As for having a particularly bad week, I don’t think this was coincidence. There’s nothing like constantly focusing on your symptoms to make you feel rubbish, or keeping an exact record of your activities (if you’re me) to make you feel you’re not using your time productively enough. What’s really surprised me, though, is that when I stopped keeping the diary I didn’t just return to pre-diary levels of fatigue – my fatigue went away almost completely. Until I came down with a cold after Christmas, I’ve been absolutely fine for weeks, and I don’t feel excessively tired now for someone who is slightly ill. Of course, there are many possible reasons for this – it could be a result of the little changes I’ve made, or my brain chemistry finally getting back to ‘normal’ after the let’s-reduce-the-mirtazapine experiment, but it’s reminded me once again that there is a balance.

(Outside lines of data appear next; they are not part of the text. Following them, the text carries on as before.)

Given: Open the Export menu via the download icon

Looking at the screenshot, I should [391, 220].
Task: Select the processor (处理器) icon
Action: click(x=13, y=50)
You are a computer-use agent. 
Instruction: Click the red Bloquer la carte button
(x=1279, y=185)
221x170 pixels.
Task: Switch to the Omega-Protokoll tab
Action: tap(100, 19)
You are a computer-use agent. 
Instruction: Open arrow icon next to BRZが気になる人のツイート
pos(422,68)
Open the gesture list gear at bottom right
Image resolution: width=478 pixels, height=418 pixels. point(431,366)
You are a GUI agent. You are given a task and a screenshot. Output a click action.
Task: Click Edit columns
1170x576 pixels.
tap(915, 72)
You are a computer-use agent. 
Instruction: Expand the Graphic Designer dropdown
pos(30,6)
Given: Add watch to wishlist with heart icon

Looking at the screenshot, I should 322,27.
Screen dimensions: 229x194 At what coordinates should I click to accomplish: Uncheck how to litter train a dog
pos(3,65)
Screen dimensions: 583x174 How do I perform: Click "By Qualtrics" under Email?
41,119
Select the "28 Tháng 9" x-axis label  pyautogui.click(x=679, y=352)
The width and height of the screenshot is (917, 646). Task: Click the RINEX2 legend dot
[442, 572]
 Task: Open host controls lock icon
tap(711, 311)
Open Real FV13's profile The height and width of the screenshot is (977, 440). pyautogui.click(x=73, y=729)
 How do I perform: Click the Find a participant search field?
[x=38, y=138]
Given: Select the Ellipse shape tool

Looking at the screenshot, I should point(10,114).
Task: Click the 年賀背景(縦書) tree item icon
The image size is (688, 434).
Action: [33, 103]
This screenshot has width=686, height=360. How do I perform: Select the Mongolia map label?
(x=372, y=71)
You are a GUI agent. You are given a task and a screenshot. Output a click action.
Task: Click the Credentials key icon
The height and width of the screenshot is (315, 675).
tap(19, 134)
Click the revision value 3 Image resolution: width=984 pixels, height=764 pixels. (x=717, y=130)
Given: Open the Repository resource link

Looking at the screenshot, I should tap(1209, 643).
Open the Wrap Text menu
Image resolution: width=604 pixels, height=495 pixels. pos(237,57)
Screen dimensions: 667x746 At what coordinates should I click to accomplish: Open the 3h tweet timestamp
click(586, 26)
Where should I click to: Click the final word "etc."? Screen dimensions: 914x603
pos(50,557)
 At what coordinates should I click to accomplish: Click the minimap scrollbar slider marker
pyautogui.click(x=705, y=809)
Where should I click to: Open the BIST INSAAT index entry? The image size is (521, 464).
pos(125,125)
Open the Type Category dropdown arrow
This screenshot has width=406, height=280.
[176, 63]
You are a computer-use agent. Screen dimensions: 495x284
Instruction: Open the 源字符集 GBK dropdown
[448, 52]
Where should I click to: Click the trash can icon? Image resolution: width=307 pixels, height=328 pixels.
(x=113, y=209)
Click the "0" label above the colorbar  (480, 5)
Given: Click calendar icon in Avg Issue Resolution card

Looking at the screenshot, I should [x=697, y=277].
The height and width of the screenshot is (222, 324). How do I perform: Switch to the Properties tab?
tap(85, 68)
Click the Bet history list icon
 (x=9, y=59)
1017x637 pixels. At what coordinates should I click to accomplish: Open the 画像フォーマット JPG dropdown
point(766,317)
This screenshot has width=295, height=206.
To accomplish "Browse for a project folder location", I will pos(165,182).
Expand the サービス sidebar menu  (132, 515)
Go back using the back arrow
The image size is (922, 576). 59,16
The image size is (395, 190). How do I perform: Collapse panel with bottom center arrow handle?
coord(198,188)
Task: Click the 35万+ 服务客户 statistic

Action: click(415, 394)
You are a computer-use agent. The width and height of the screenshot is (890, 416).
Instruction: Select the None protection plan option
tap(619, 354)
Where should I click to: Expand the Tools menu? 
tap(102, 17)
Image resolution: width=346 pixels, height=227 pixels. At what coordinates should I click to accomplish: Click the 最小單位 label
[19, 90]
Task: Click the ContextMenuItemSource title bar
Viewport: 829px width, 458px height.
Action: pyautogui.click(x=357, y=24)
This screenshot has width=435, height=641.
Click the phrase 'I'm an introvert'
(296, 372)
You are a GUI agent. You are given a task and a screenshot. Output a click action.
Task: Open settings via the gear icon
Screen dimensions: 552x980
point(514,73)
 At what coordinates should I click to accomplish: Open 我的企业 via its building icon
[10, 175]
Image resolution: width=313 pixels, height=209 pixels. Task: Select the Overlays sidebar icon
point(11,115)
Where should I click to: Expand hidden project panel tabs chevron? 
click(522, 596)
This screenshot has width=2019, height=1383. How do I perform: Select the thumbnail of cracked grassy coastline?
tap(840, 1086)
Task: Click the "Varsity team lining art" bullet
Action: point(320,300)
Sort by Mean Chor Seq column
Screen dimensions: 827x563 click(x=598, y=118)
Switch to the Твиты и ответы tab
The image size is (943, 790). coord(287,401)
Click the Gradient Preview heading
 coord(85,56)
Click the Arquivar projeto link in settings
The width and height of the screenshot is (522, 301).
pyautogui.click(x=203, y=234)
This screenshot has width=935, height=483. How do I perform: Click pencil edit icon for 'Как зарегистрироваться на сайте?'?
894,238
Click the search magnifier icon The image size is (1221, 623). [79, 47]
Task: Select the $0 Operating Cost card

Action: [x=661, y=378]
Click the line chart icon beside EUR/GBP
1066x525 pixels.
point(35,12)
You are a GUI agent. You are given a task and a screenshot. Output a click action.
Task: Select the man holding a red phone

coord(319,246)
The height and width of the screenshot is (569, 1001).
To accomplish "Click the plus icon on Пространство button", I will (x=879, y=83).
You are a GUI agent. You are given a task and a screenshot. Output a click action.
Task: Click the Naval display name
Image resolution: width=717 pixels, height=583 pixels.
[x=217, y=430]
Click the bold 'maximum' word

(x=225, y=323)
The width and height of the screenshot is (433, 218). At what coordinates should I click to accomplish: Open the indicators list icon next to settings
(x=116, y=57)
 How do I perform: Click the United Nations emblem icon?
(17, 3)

Ignoring my symptoms and feelings and ploughing on regardless is bad, but so is focusing on my symptoms too much, especially if that means living in the moment to the extent of never taking a step back and engaging my ‘rational’ mind. Sometimes, the things you need to do for recovery are counter-intuitive, like steering into the skid on an icy road, and you’re not going to find them by listening only to what your body and mind tell you you need.

Over the past couple of weeks, an idea has been forming in my head. I’d like to make a New Year’s resolution for 2012. It’s been a while since I did this, but what I like to do and what has worked well in the past is to have a central focus that I can keep returning to, no matter how many times I wobble off course, throughout the year. For example, eight years ago, when I was severely depressed and finding it almost impossible to function in the ‘real’ world, I decided the time had come to make my mental health top priority and that was what guided my often difficult decisions in 2004.

So for 2012, my resolution will be:

FOCUS ON SELF-CARE

For too long I’ve been using my mental health problems and my career as twin excuses to neglect my own self-care. I may have good reasons (depression/childhood trauma) for self-destructing, and I may have good reasons (financial ones) for taking on too much work, but I can’t keep cycling between the two like this. It’s exhausting and only makes things worse in the long run. I need to focus on what works, not on what keeps me stuck or makes me relapse.

I have some more specific goals within that overall aim. I’d like to get more exercise, and in particular find nice places to go for daily walks. I’d like to eat more healthily and get back into the habit of a weekly supermarket shop and planning meals. I’d like to decide what to do about therapy (actually, I wouldn’t because thinking about it bloody terrifies me. Let’s rephrase that: I need to decide what to do about therapy). But the important thing is that I keep coming back to my focus. I am not always good at balance, and this is something that can help centre me.